In late August 2008, Heart of Florida Medical Center opened its fourth floor for $25 million, the direct surgical and joint replacement unit moved to the floor from the third floor. The new floor added fifty-two beds to the hospital.

===2012-2016===
In 2012, Heart of Florida Regional Medical Center had 194 beds. In early March, construction workers began a 31000 sqfoot expansion onto the fifth floor at the hospital for $9.5 million. When the construction was finished on the expanded floor, it included two operating theatres, a women's surgical suit with five beds, ten birthing suites, twenty post-partum beds and thirty-five beds for observation. The former women's and obstetrics space was taken over by the Acute Care for the Elderly unit and a fourteen room pediatrics unit. In late June, Heart of Florida Regional Medical Center had a grand opening for its Women's Health Center and opened it to the public later that same week.

On July 30, 2013, Community Health Systems agreed to purchase Health Management Associates for $7.6 billion. On January 24, 2014, the Federal Trade Commission approved the merger of Health Management Associates with Community Health Systems and two days later the merger was completed.

In late May 2016, Heart of Florida Medical Center renovated its radiology department, for a new MRI that it purchased for $2.5 million.

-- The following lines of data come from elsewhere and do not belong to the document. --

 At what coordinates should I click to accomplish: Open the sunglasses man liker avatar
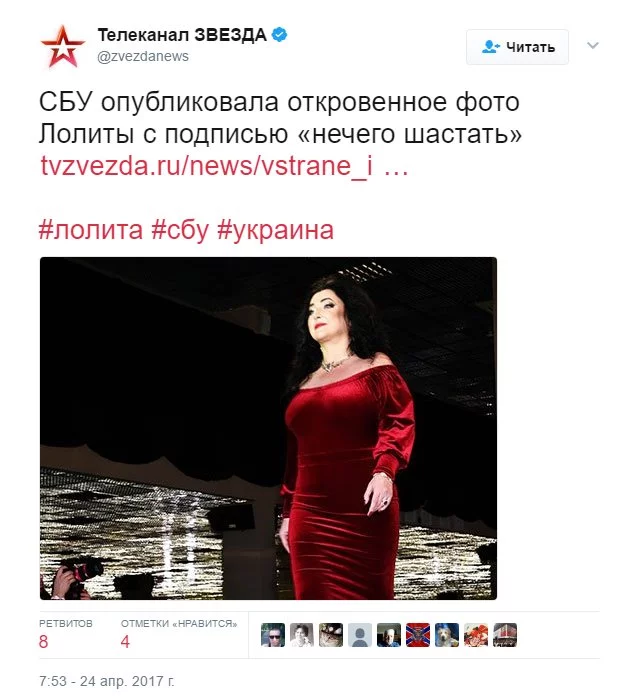tap(273, 635)
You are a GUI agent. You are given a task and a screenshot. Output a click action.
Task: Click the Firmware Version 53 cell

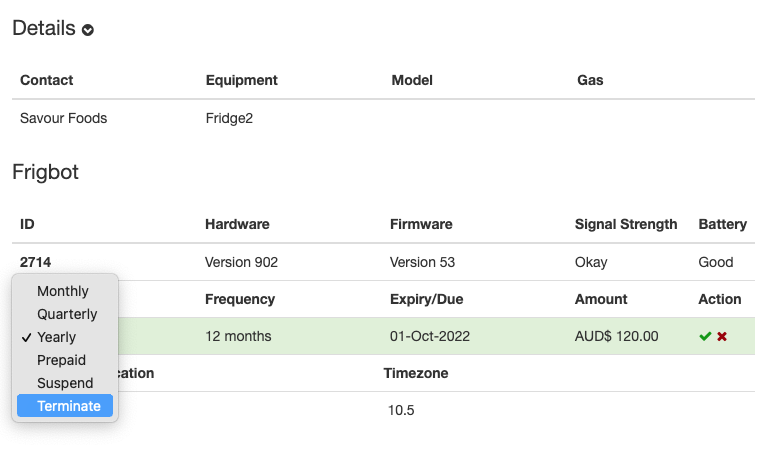[422, 263]
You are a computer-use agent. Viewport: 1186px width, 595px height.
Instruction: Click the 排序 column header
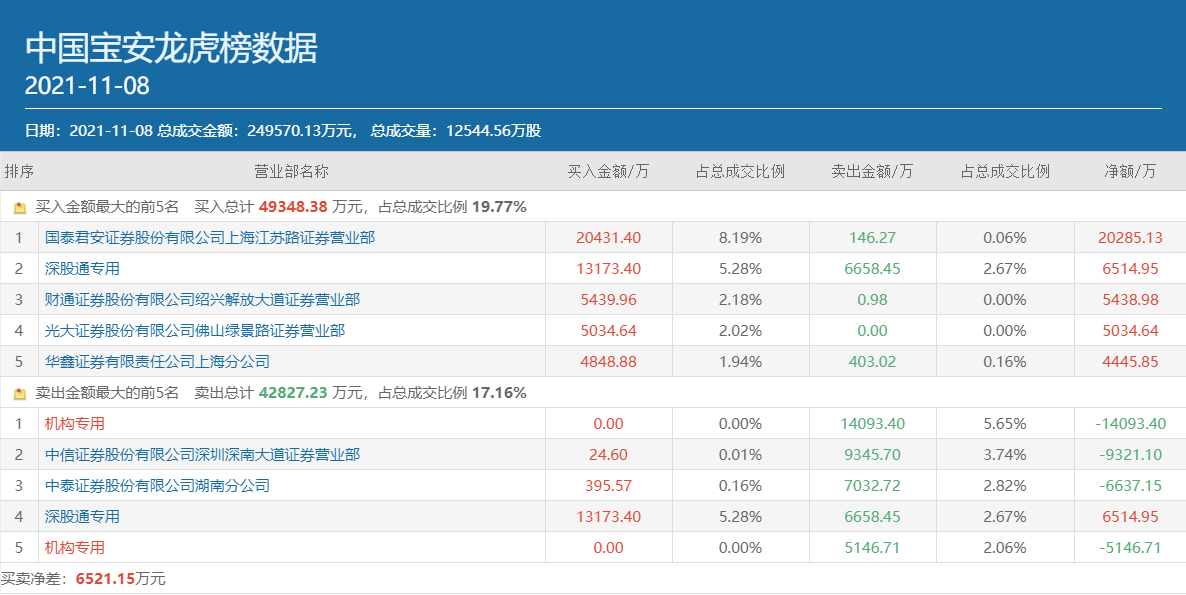[19, 171]
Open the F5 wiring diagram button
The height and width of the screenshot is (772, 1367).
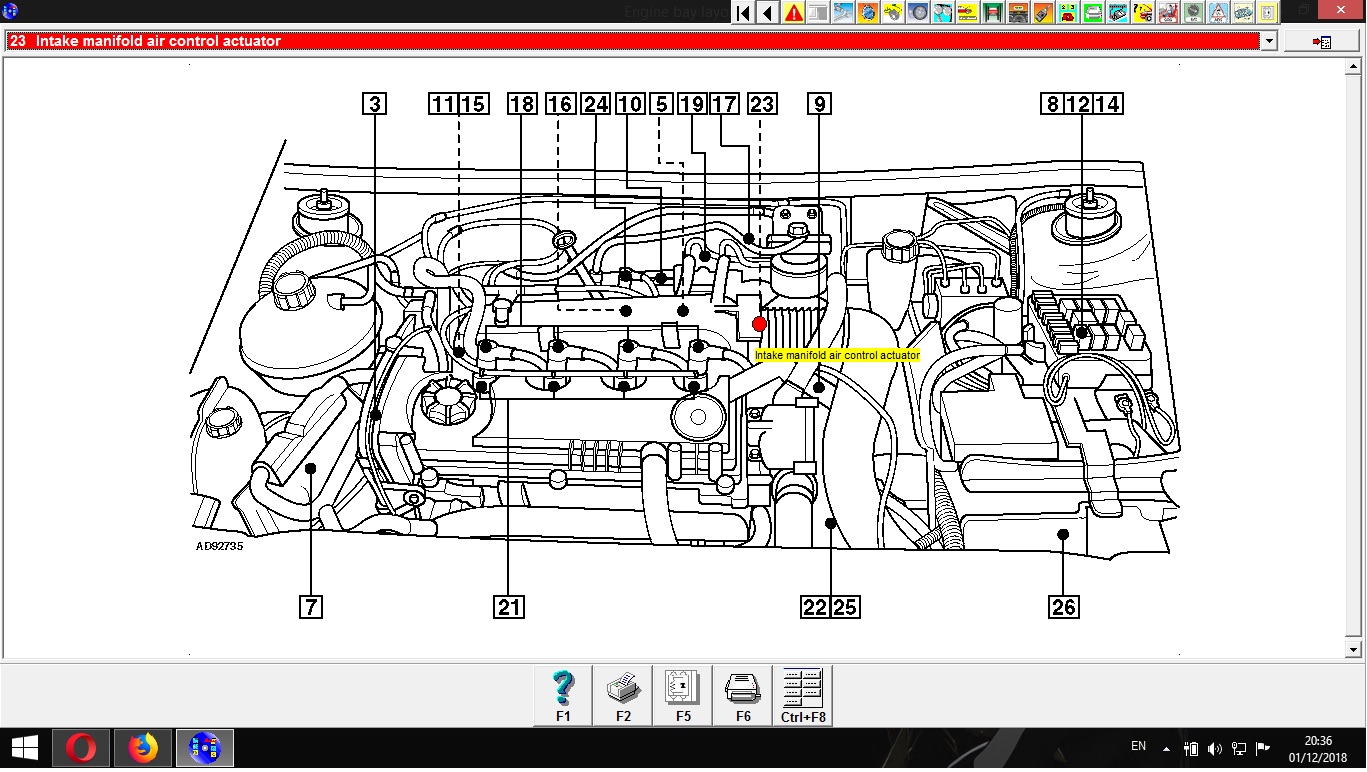tap(683, 694)
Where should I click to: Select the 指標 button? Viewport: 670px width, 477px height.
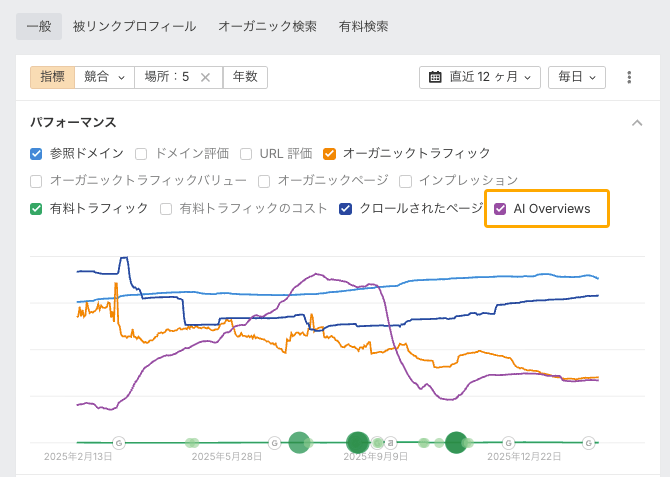point(52,77)
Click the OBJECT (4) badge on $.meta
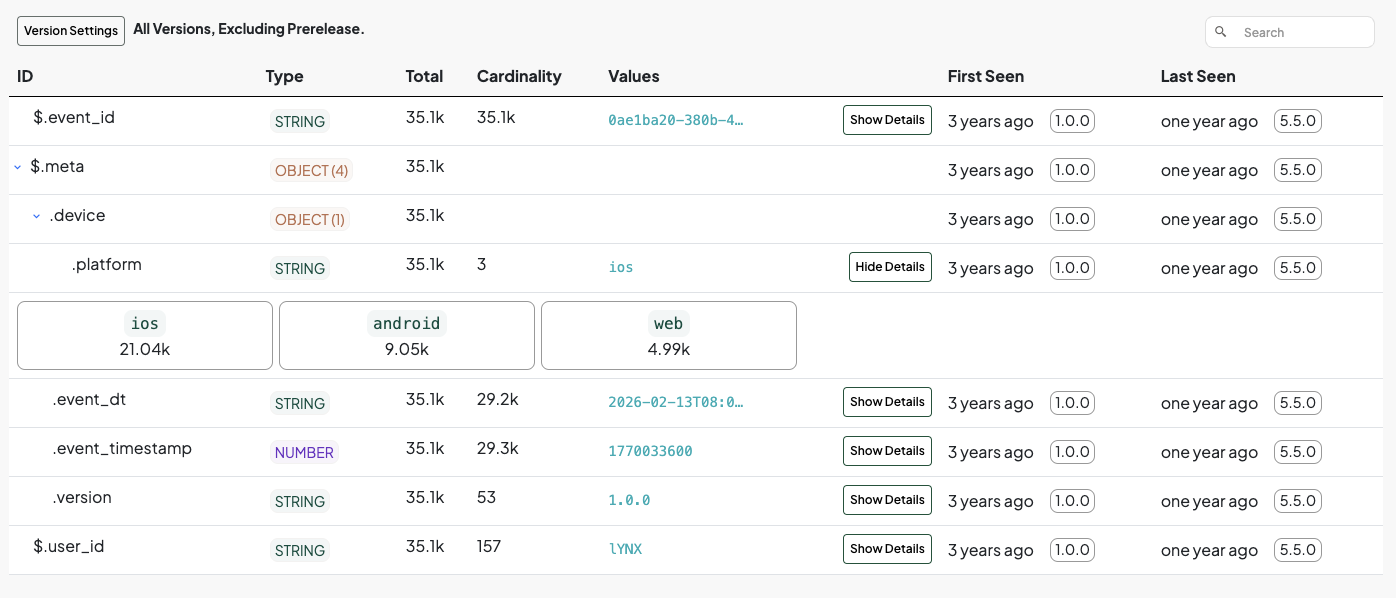 click(x=311, y=170)
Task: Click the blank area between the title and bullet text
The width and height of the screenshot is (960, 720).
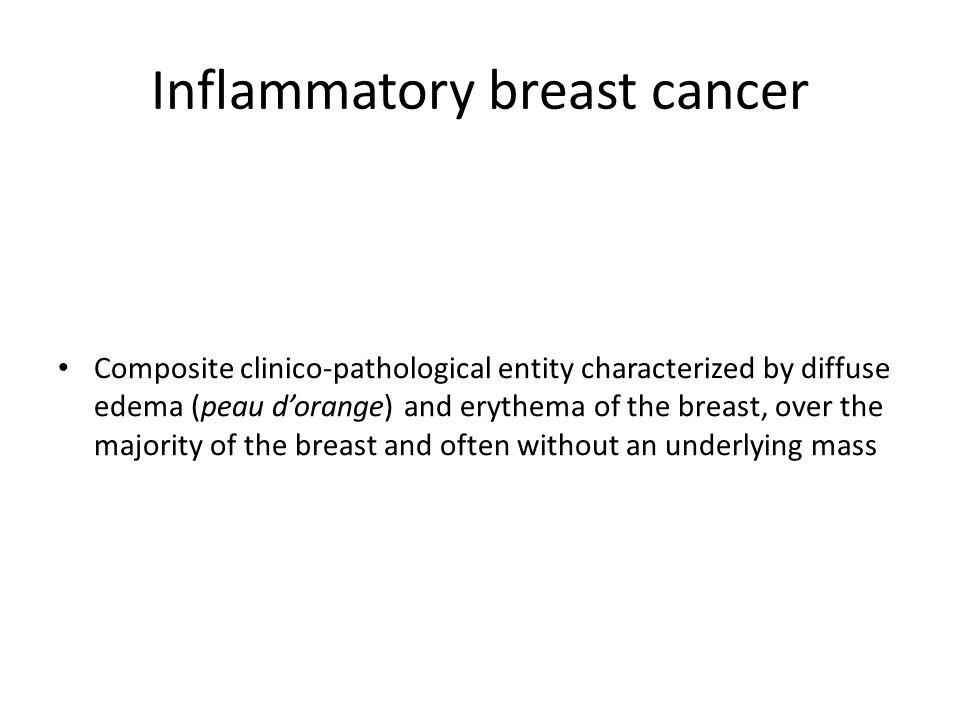Action: tap(480, 239)

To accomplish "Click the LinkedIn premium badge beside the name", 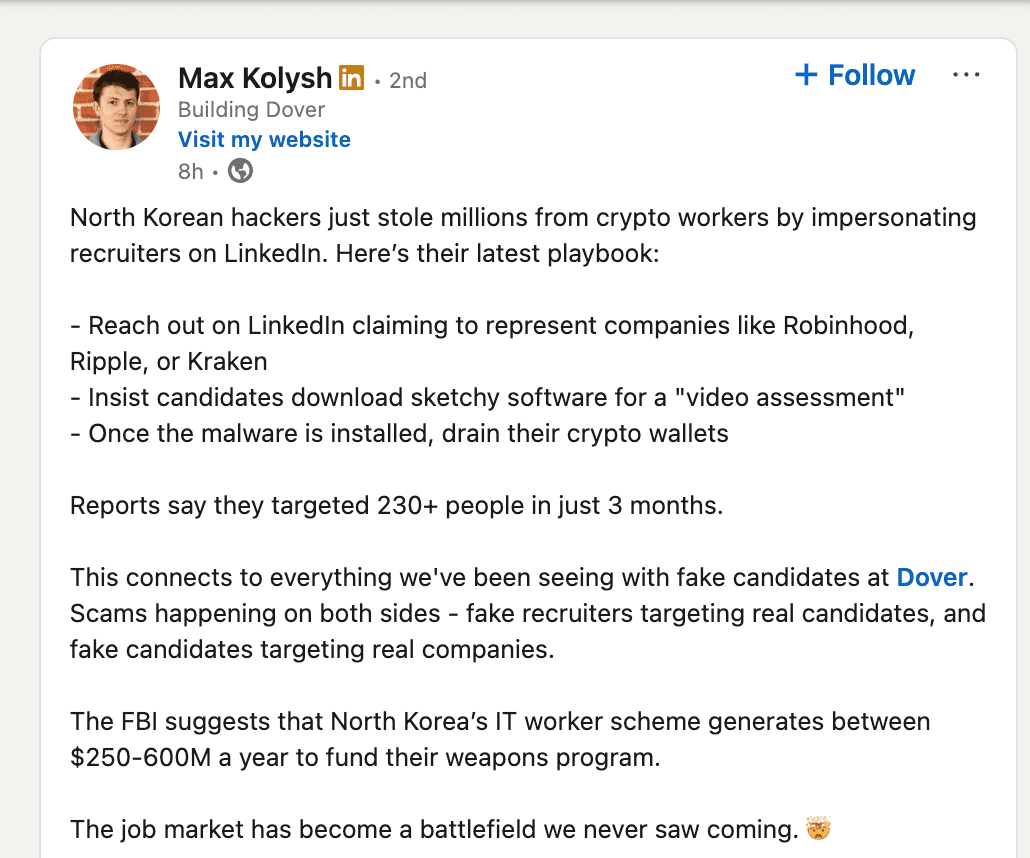I will [x=351, y=77].
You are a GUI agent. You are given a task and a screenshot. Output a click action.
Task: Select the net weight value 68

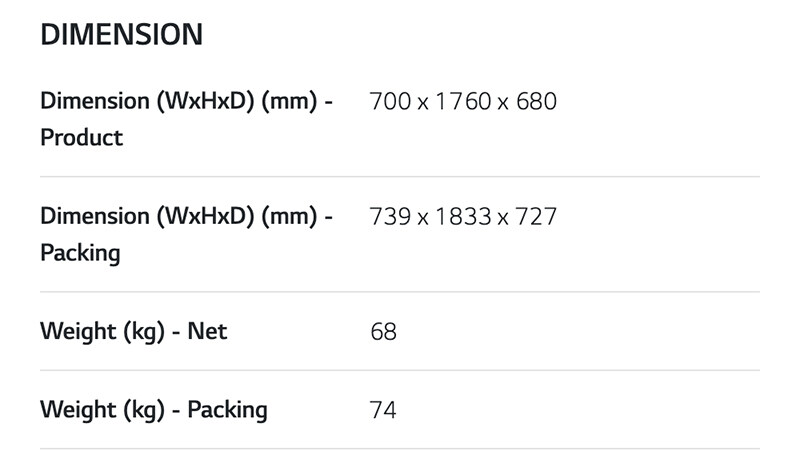[x=383, y=331]
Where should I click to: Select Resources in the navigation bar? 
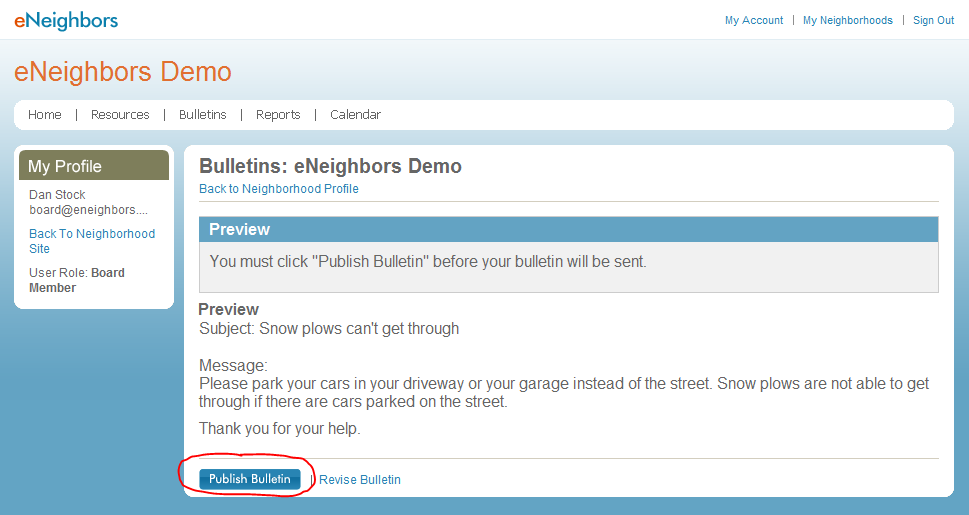[120, 115]
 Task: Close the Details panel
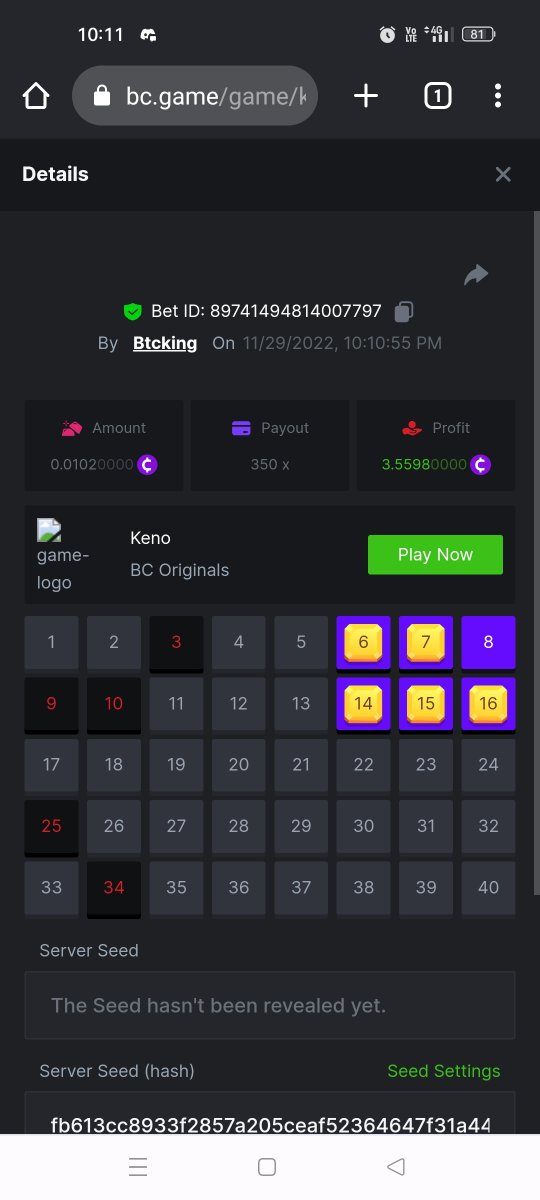pos(503,174)
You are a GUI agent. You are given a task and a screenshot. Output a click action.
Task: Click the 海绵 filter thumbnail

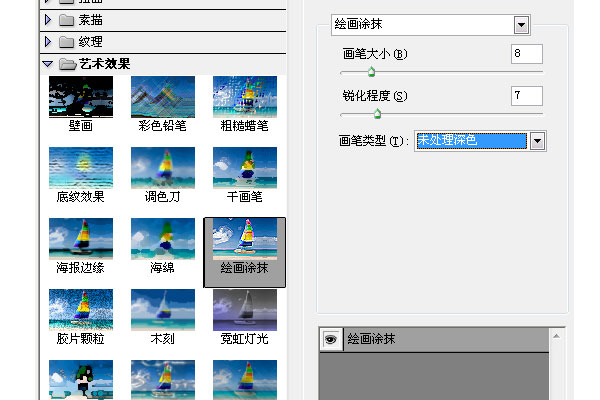click(163, 240)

In early June, renovations on the hospitals lobby were finished for $400,000.

===2019-present===
On May 22, 2019, AdventHealth signed a definitive agreement to purchase Heart of Florida Regional Medical Center from Community Health Systems. On September 1, AdventHealth took over the management of Heart of Florida Regional Medical Center, it had purchased the hospital for $90 million and renamed it AdventHealth Heart of Florida.

On January 1, 2021, all hospitals were required to have their chargemaster on its website by Centers for Medicare & Medicaid Services. In a survey done in 2022, the majority of hospitals in Florida including AdventHealth Heart of Florida had failed to comply with the Hospital Price transparency Law. It was not until early February 2023, that the hospital was in full compliance with the law.

On November 2, 2022, AdventHealth Heart of Florida began a $7.5 million construction project to expand its emergency department and build a larger chapel. Also to renovate its outpatient and emergency registration areas. Construction was completed in November 2023.

==Off campus facilities==
On February 9, 2005, it opened the two-story medical office building Berry Physician's Plaza in Four Corners.
In late July 2009, it opened Urgent Care Cypress in Winter Haven, currently the urgent care center is named AdventHealth Centra Care Winter Haven.
On October 18, 2017, the hospital had a groundbreaking ceremony for its freestanding emergency department in Winter Garden. Construction began on the 12000 sqfoot, Four Corners ER in November.
In March 2019, the freestanding emergency department opened to patients. In early September, AdventHealth purchased it from Community Health Systems for $9.6 million.